8 March 2012
The single nucleotide polymorphism (SNP) rs12913832, located within an intron of the gene HERC2, is the most strongly human pigmentation associated genetic marker. At the same time this SNP is the most predictive genetic marker for human eye colour, and also is highly informative for human hair colour prediction, which all has been established previously for forensic applications by researchers of the Forensic Genomics Consortium Netherlands (FGCN).
Now Mijke Visser and Manfred Kayser from the Department of Forensic Molecular Biology of Erasmus MC and FGCN, together with Robert-Jan Palstra from the Erasmus MC Department of Cell Biology, have investigated the biological function of HERC2 rs12913832.

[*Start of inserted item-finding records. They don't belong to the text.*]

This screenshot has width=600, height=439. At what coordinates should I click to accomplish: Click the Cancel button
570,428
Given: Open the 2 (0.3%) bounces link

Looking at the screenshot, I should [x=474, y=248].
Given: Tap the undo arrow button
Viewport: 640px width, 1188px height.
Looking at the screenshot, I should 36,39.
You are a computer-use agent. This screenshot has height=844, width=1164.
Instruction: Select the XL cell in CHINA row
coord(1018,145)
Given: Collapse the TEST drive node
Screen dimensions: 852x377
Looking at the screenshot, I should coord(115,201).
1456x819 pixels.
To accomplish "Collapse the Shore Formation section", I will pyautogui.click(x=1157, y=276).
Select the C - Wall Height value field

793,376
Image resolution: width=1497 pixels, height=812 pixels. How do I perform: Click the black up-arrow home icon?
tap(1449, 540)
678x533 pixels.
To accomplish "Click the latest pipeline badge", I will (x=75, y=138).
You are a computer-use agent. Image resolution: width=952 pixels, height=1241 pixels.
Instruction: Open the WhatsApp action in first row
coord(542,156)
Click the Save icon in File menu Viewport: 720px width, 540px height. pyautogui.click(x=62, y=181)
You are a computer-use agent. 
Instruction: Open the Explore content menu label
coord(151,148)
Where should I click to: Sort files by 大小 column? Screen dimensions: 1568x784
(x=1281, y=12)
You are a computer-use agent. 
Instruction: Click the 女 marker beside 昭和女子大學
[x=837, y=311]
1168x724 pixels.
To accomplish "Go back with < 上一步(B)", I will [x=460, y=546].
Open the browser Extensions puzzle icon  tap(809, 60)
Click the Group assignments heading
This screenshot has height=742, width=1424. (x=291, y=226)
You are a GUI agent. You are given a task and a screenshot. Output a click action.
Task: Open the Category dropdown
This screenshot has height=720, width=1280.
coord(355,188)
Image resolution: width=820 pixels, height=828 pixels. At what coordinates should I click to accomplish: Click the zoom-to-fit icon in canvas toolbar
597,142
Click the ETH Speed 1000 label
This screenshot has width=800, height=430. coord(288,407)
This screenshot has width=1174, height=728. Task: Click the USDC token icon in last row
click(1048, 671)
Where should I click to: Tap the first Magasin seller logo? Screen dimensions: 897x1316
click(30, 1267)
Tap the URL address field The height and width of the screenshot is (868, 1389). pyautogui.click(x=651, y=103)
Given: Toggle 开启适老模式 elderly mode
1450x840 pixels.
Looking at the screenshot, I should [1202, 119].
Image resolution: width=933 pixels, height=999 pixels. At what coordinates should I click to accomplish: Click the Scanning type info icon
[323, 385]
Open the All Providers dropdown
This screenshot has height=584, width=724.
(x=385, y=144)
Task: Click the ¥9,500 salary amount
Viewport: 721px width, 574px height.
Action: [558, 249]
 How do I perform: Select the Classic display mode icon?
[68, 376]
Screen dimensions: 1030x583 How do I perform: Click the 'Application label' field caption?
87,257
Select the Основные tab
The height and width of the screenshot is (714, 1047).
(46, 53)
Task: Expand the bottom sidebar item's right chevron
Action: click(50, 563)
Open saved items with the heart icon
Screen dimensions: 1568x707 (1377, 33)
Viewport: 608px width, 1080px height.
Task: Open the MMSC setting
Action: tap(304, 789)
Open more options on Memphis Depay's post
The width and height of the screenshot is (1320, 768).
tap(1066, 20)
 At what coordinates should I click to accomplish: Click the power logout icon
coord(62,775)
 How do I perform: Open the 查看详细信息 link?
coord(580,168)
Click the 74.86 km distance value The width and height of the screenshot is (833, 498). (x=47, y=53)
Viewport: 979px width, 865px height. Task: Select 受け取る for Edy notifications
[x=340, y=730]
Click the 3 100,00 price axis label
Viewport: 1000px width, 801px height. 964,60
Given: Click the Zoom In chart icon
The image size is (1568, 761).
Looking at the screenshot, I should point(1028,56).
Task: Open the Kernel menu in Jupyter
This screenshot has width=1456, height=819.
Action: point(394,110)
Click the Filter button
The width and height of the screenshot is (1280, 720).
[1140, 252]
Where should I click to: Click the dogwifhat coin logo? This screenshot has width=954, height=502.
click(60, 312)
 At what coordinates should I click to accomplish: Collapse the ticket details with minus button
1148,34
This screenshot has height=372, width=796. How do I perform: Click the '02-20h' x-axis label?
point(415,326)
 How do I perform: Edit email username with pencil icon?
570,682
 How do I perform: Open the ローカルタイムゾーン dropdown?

In this study, recently published in Genome Research’s March issue and highlighted in the March issue of Nature Reviews Genetics, they showed that a small (and highly conserved) region around this SNP functions as an enhancer that regulates gene expression of the neighbouring pigmentation gene OCA2. This enhancer element interacts with the promoter region of OCA2 by forming a long-range chromatin loop. In addition, the three authors demonstrated that allelic variation of this common non-coding SNP disrupts the regulatory potential of the enhancer element, and affects the interaction between the enhancer and the OCA2 promoter. This results in altered OCA2 expression which in turn affects human pigmentation.
This study highlights the functional role of non-coding DNA variants in common human phenotypes and is expected to be relevant for better understanding of common disease traits.